Gençlik aşısı çocuk ticareti ve İslâm dünyası

“Savaş ve kaos” denince akla Suriye, Irak ve Libya gibi İslâm coğrafyaları geliyor. Tüm bunları okuyunca bu coğrafyalarda ülkemizin yaptıkları da aklıma geldi. Suriyelilere kapıları açmamız ve çâresizlik içindeki insanlara kol kanat gerdiğimiz süreç, gözlerimin önünden geçti. Ülkemiz bu insanlara sahip çıkmasaydı, belki de bu coğrafyalardaki yüz binlerce yavrucak çocuk tacirlerinin eline düşecek, körpe bedenleri türlü işkencelere maruz kalacaktı.

İNTERNET üzerinden satış yapan bir e-ticaret şirketi olan Wayfair’in “mobilya ticareti” adı altında çocuk ve çocuk seks ticareti yaptığı iddiaları önce ABD’de sosyal medya üzerinden yayılmaya başladı, daha sonra ise iddialar tüm dünyaya yayıldı. Hafta başında ise ülkemizde yine bu konu hakkında sosyal medyada yüz binlerce paylaşım yapıldı.

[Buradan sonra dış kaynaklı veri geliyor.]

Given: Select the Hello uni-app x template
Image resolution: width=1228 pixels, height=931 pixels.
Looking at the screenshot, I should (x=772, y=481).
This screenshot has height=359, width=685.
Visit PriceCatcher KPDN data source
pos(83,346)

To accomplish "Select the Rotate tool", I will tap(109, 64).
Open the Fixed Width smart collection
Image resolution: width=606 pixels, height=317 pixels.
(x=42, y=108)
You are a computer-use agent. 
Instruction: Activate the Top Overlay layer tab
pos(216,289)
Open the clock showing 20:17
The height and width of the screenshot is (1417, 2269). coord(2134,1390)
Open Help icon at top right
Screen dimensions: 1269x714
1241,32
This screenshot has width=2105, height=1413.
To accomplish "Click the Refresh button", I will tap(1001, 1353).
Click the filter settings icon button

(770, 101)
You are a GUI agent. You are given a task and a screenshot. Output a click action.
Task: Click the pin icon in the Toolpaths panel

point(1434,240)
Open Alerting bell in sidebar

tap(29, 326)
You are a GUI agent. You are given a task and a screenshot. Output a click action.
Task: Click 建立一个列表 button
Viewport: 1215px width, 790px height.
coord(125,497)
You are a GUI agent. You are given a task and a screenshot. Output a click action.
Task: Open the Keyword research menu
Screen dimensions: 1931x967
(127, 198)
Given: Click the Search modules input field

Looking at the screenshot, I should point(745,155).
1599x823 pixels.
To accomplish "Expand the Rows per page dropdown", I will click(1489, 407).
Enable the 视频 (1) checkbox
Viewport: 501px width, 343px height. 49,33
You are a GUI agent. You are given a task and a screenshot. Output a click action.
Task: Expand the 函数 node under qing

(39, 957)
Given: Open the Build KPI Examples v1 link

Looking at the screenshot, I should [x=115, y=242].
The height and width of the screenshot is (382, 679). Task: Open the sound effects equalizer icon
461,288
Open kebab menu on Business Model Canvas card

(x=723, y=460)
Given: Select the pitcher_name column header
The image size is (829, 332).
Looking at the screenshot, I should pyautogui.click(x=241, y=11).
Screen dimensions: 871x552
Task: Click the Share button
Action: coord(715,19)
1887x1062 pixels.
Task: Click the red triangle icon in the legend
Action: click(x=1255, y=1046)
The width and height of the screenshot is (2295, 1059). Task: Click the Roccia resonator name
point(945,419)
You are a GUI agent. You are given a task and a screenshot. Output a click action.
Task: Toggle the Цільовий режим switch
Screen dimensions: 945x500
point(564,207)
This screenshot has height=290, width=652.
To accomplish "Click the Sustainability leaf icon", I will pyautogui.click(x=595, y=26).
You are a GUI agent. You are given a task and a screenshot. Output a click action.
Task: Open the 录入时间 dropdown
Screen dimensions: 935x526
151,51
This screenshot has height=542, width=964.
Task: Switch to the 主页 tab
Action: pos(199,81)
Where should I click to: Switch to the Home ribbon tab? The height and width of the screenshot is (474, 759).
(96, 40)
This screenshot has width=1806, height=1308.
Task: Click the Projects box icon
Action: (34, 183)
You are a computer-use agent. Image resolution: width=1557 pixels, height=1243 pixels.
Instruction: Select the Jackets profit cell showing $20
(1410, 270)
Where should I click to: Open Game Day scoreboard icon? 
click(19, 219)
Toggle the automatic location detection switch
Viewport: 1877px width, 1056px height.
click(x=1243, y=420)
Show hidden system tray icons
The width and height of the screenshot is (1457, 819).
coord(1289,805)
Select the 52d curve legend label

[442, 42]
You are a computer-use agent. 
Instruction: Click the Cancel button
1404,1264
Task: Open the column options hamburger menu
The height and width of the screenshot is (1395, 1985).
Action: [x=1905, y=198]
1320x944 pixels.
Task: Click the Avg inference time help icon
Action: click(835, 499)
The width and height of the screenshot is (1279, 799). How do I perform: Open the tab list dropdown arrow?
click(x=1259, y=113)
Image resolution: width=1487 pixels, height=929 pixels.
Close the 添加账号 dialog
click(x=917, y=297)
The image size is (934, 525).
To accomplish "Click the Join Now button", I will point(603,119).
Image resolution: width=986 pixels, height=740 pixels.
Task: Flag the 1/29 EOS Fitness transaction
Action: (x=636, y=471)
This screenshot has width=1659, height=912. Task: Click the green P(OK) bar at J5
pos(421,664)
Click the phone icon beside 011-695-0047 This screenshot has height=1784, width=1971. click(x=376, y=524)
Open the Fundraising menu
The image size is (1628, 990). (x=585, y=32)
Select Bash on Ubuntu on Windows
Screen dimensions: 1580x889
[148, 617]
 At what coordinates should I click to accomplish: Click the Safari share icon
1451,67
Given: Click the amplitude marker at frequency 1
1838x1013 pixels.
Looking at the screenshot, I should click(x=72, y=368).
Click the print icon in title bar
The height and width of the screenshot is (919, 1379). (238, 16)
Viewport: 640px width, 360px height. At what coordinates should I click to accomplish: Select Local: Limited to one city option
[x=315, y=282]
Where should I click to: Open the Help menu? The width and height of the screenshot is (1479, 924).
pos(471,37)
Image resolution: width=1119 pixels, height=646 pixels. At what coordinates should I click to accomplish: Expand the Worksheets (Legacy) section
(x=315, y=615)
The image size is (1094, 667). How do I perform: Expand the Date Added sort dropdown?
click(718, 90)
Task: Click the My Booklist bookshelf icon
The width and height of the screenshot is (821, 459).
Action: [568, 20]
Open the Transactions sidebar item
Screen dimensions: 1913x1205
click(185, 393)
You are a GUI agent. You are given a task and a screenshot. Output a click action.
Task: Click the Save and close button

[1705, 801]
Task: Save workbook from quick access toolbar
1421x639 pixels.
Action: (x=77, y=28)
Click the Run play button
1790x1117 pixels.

İddiaya göre dolaplar, çocuk isimleriyle satışa sunulmuştu. Ayrıca dolaplara verilen çocuk isimleri, kaybolan çocuk isimleri ile örtüşüyordu. Fiyatların normal dolap fiyatlarının onlarca katı olması da iddiaların inandırıcılığını arttırıyordu. Bunun yanı sıra dolapların kodlarını Rusya merkezli arama motorlarlarında aratınca kaybolan çocukların görüntüleri ortaya çıkıyordu. Yani iddiaya göre her şey şifreli idi. Bu şifreleri bilenler alışveriş yapabiliyorlardı.

İddialar çok vahimdi. Çok sayıda ABD’li ünlünün bu ticaretten haberdar olduğu yazılıp çizildi.

İlgili şirket iddiaları hemen yalanlayarak, “Bu iddialar gerçek değil. Söz konusu ürünler, doğru fiyatlandırılan endüstriyel sınıf dolaplardır. Tedarikçi tarafından sağlanan fotoğrafların ve açıklamaların yüksek fiyat noktasını yeterince açıklamadığını kabul etti. Ürünleri yeniden adlandırmak ve fiyat noktasını netleştirmek, ürünü doğru bir şekilde tasvir eden daha ayrıntılı bir açıklama ve fotoğraflar sunmak için ürünleri geçici olarak siteden kaldırdık” açıklamasını yaptı.

Ayrıca iddialarda ismi geçen ünlü isimlerin bazıları da iddiaları reddetti. Ama aynı iddialar sosyal medya üzerinden hızla yayılmaya devam etti.

Dünyada hızla yayılmaya başlayan benzer paylaşımlar hafta başında ülkemizde de sürdü. Hattâ bir e-ticaret şirketi de benzer iddialarla itham edildi. Şirket, iddiaları ânında yalanladı.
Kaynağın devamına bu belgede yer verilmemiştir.